Robert F. Kennedy Jr. just pulled back the curtain on one of the Biden administration’s most egregious examples of religious discrimination, and honestly, it’s worse than most people realize. The previous administration actively worked to exclude Christian families from the foster care system because they wouldn’t bow to radical gender ideology. Let that sink in for a moment. We have a foster care crisis in America, with twice as many children as available families, and the federal government decided to shrink the pool of willing parents even further.

During congressional testimony this week, Kennedy laid out the scheme in plain terms. The Biden administration was instructing states to pass laws that would disqualify families with certain religious beliefs from fostering children. What beliefs, exactly? The kind held by traditional Catholics, Orthodox Jews, evangelical Christians, and basically anyone who thinks biology matters and that children shouldn’t be subjected to experimental gender treatments.

You know what’s truly backwards about this? In any rational society, we’d be questioning whether families who believe you can change a child’s sex through surgery and hormones should be allowed near vulnerable kids. These are families who deny basic biological reality and support what amounts to medical experimentation on minors. But the Biden team flipped the script entirely, making affirmation of LGBTQ ideology a litmus test for foster parents. If you wouldn’t pledge allegiance to the notion that boys can become girls and vice versa, you were out.

The policy created a perverse situation where states like Oregon still refuse to let religious families adopt foster children unless they compromise their deeply held beliefs. Meanwhile, thousands of kids languish in the system waiting for stable homes. The math isn’t complicated. We desperately need more foster families, not fewer. Excluding an entire class of potential parents based on their faith wasn’t just unconstitutional discrimination; it was cruel to the children who needed homes.

Kennedy explained that President Trump and First Lady Melania Trump have made fixing this mess a priority. Their vision is simple and achievable: one family for every child in foster care. Melania Trump has taken particular interest in this issue during the second term, working behind the scenes to reform a broken system. The fact that we currently have a two to one ratio of kids to families isn’t an accident or an inevitability. It’s the direct result of ideological gatekeeping that put progressive politics above children’s welfare.

The Trump administration has already axed the federal rule requiring foster parents to affirm gender ideology. That’s a start, but the damage runs deeper. State laws influenced by Biden era guidance remain on the books. The First Lady is now pushing Congress to pass legislation that would enshrine these protections permanently, ensuring that future administrations can’t simply reinstate the discrimination through executive action.

Here’s the thing that really grates. The same people who lecture endlessly about inclusion and diversity were the ones systematically excluding millions of qualified families from serving vulnerable children. They talk about following the science until the science contradicts their ideology, then suddenly feelings matter more than facts. They claim to care about kids while making it harder for those kids to find loving homes.

This isn’t complicated moral philosophy. Foster children need stable, loving families. Religious families, particularly Christian ones, have historically been overrepresented among those willing to open their homes to kids in crisis. These families don’t view fostering as a political statement. They see it as a calling, an expression of faith that demands caring for the least among us. Blocking them from service was never about protecting children. It was about enforcing ideological conformity.

The foster care system faces real challenges that have nothing to do with culture wars. Kids aging out without permanent families. Insufficient support for foster parents dealing with trauma and behavioral issues. A shortage of resources and training. Instead of addressing these concrete problems, the Biden administration chose to wage war on religious Americans who wanted to help. That’s not governance. That’s spite dressed up as policy, and children paid the price for it.
****************
*ASSIGNMENT*. Copy out, word for word, the section of the foster care article that begins with the words containing "You know what’s" and ends with "you were out.".
****************
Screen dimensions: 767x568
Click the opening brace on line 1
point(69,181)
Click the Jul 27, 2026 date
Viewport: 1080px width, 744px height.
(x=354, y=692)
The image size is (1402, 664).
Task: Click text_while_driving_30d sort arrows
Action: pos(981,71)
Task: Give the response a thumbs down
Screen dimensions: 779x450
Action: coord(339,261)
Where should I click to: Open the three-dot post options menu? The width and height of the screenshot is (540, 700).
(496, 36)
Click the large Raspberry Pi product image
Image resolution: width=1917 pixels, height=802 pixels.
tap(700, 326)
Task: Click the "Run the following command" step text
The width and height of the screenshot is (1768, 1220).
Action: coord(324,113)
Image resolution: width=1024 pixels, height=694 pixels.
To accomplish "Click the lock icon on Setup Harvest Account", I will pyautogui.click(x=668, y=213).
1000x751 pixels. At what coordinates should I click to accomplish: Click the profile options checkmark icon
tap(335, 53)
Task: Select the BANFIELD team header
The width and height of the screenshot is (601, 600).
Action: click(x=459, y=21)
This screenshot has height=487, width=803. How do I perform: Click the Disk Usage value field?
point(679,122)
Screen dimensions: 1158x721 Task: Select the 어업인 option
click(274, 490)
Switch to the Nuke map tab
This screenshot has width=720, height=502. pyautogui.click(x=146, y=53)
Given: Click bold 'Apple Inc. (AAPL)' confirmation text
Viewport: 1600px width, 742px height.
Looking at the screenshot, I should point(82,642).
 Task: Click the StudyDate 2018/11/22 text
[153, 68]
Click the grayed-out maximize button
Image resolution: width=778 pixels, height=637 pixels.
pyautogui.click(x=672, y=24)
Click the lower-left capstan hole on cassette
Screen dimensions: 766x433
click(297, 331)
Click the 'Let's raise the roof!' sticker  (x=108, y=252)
****************
*ANSWER FOR THIS EXERCISE*.
You know what’s truly backwards about this? In any rational society, we’d be questioning whether families who believe you can change a child’s sex through surgery and hormones should be allowed near vulnerable kids. These are families who deny basic biological reality and support what amounts to medical experimentation on minors. But the Biden team flipped the script entirely, making affirmation of LGBTQ ideology a litmus test for foster parents. If you wouldn’t pledge allegiance to the notion that boys can become girls and vice versa, you were out.